● GIVEN DATA:
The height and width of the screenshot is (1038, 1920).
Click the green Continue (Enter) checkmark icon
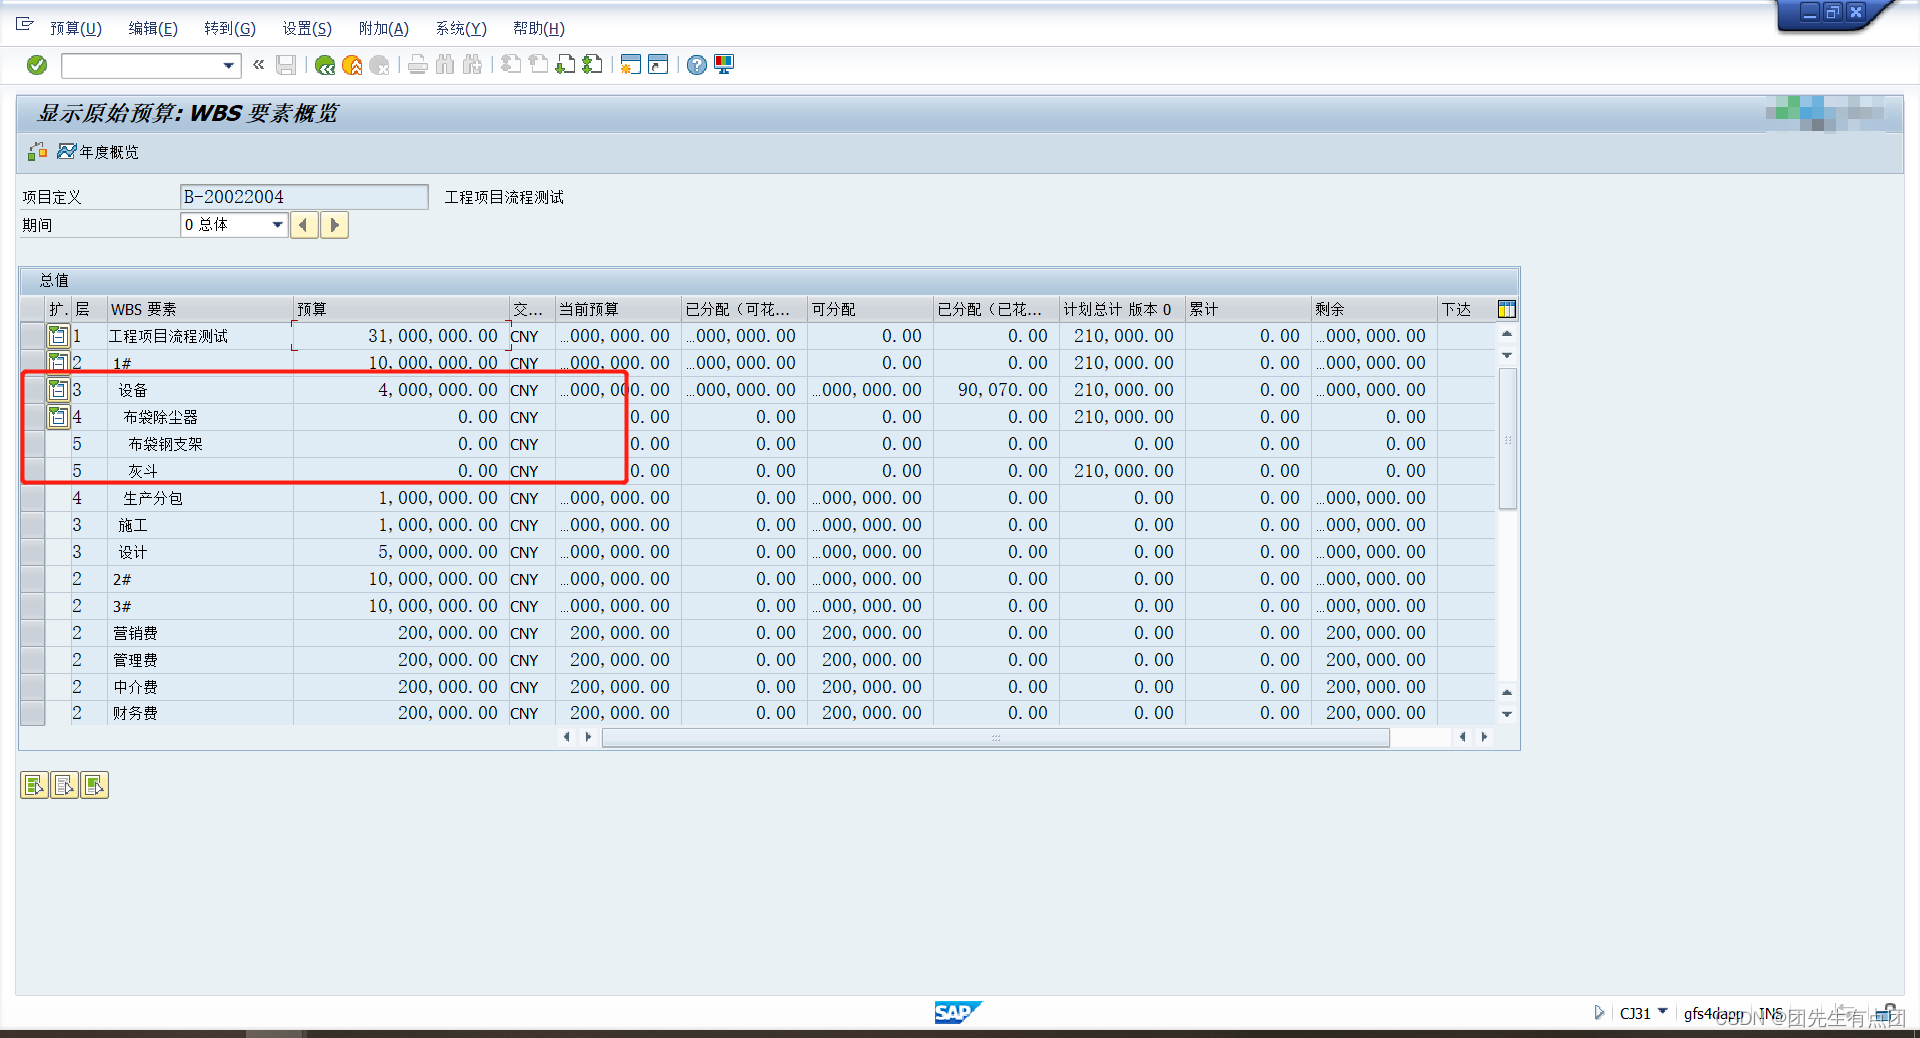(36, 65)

...

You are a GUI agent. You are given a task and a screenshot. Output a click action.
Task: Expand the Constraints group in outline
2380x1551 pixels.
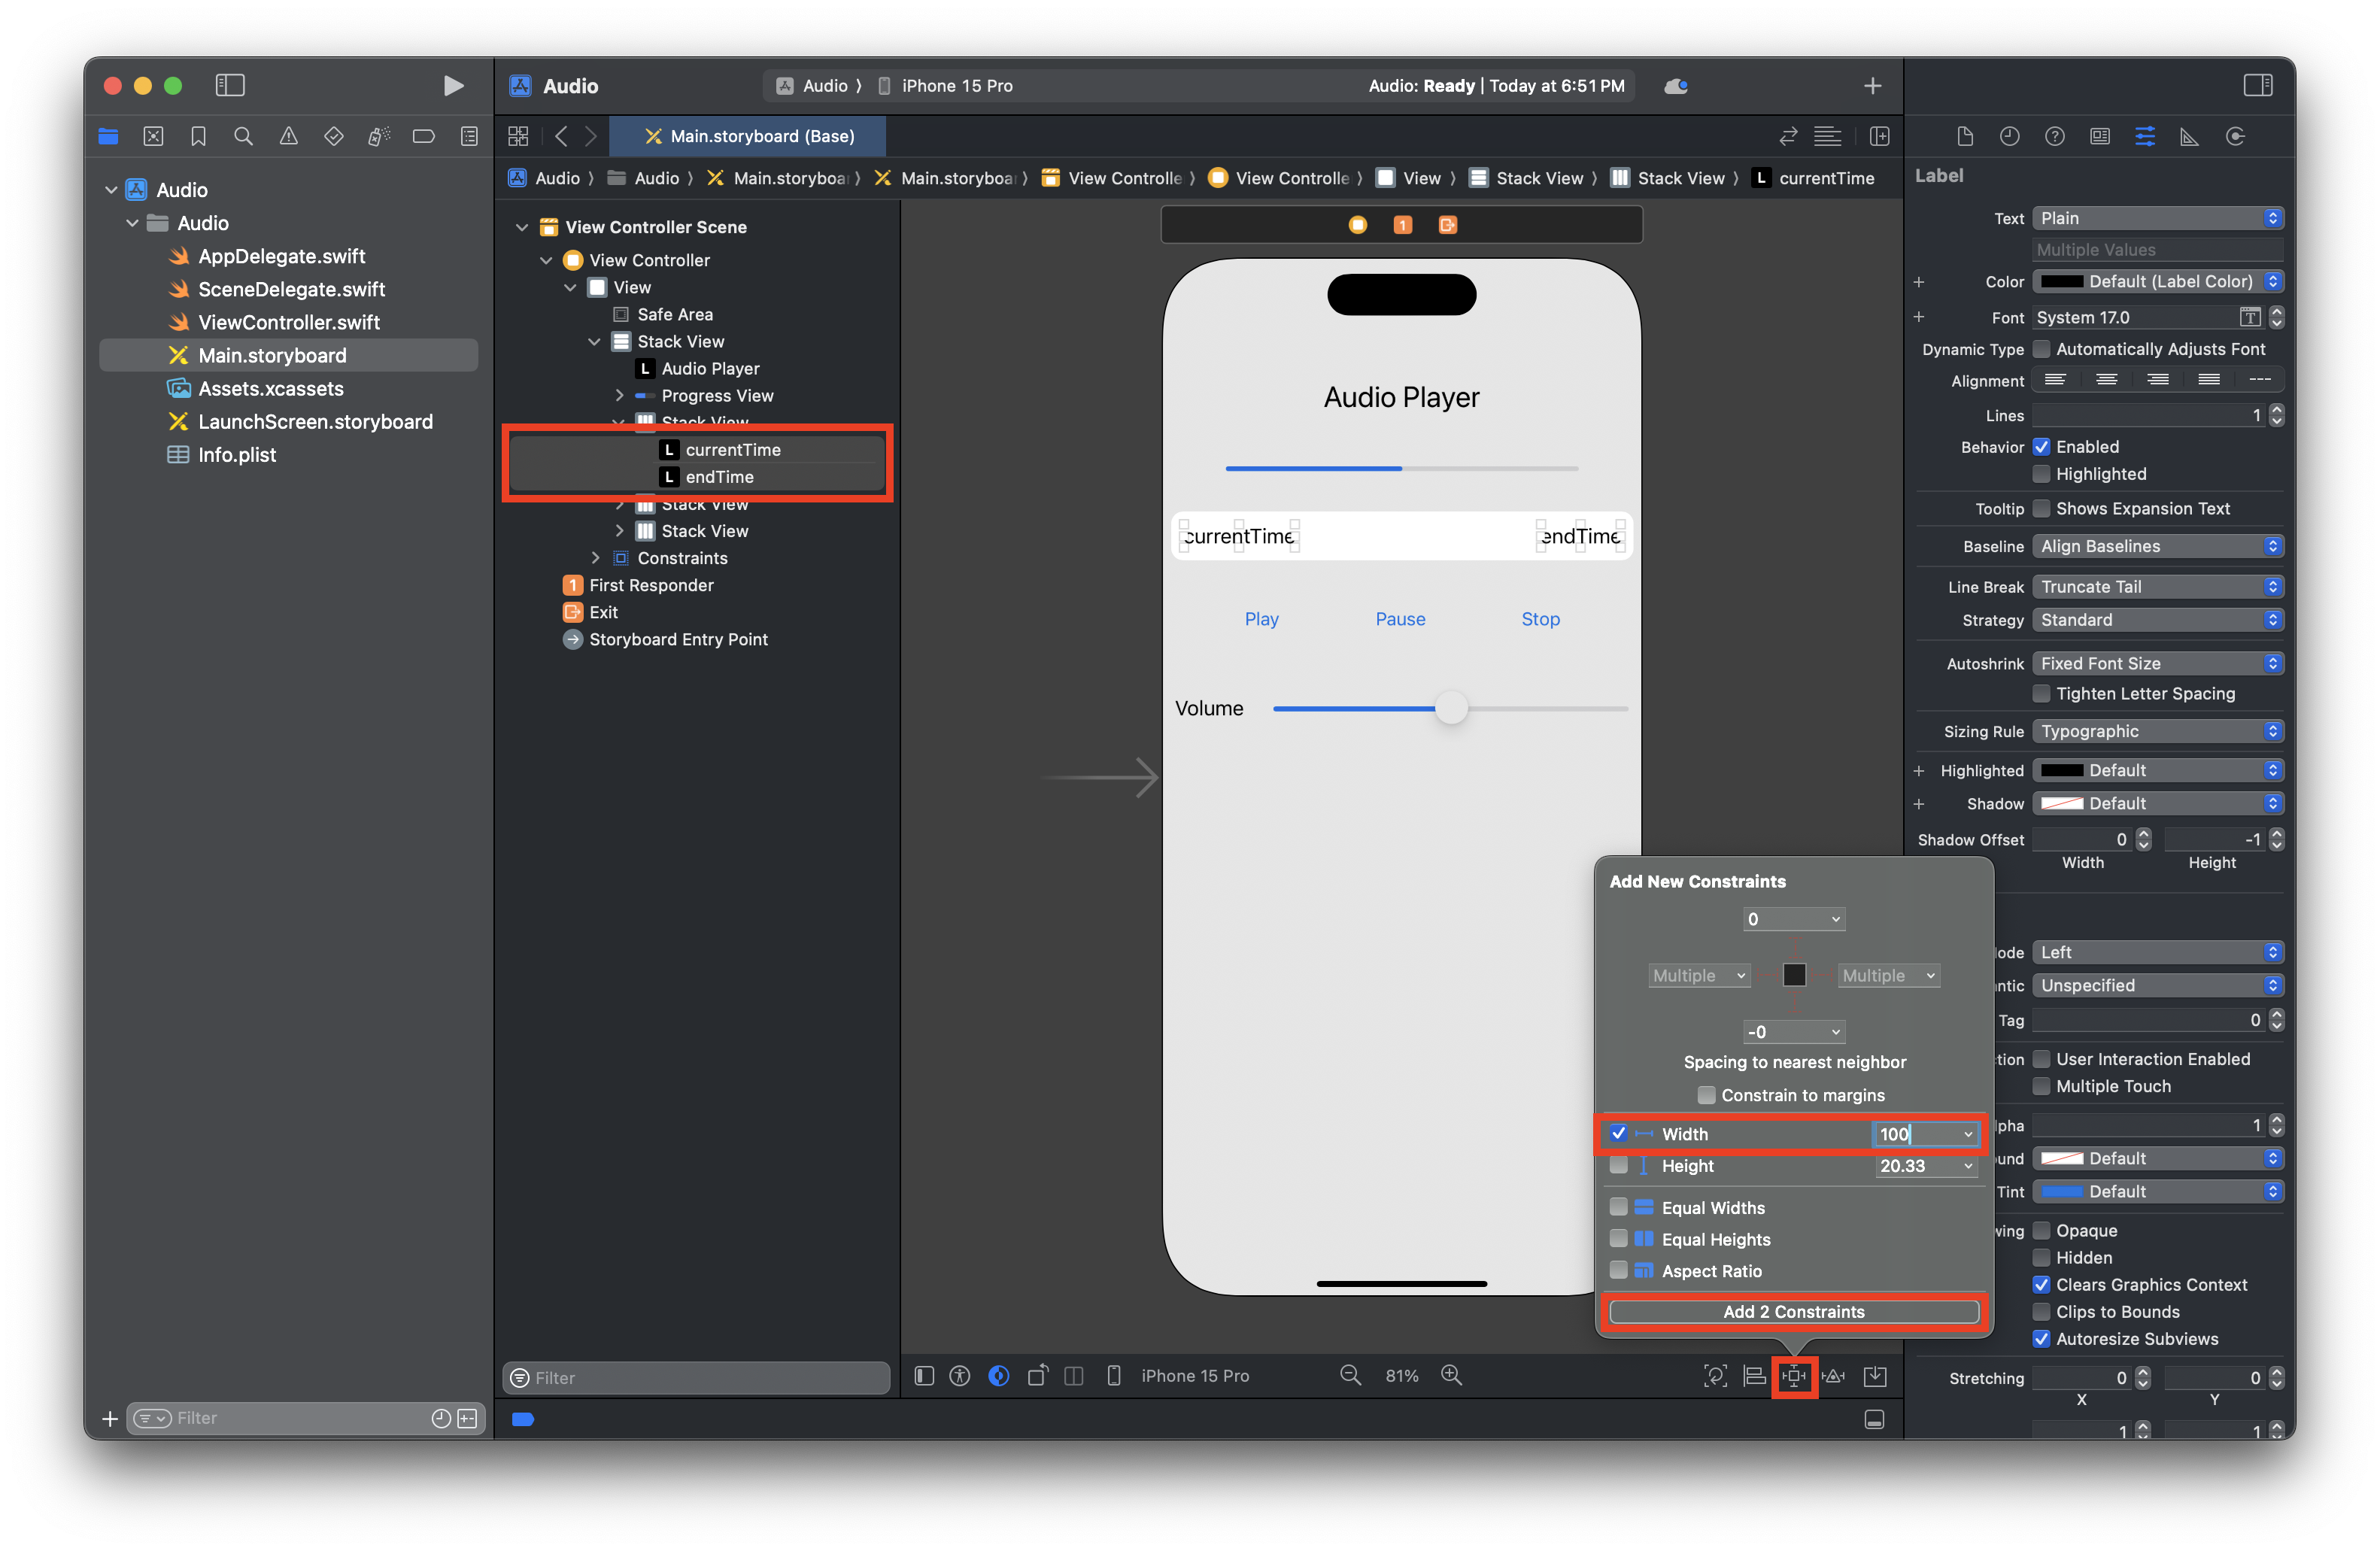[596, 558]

● TASK BRIEF: Find the lines that mention "screenshot" in the entries and show them.

● ANSWER BOX:
The height and width of the screenshot is (1038, 1920).
You are a GUI agent. You are given a task and a screenshot. Output a click action.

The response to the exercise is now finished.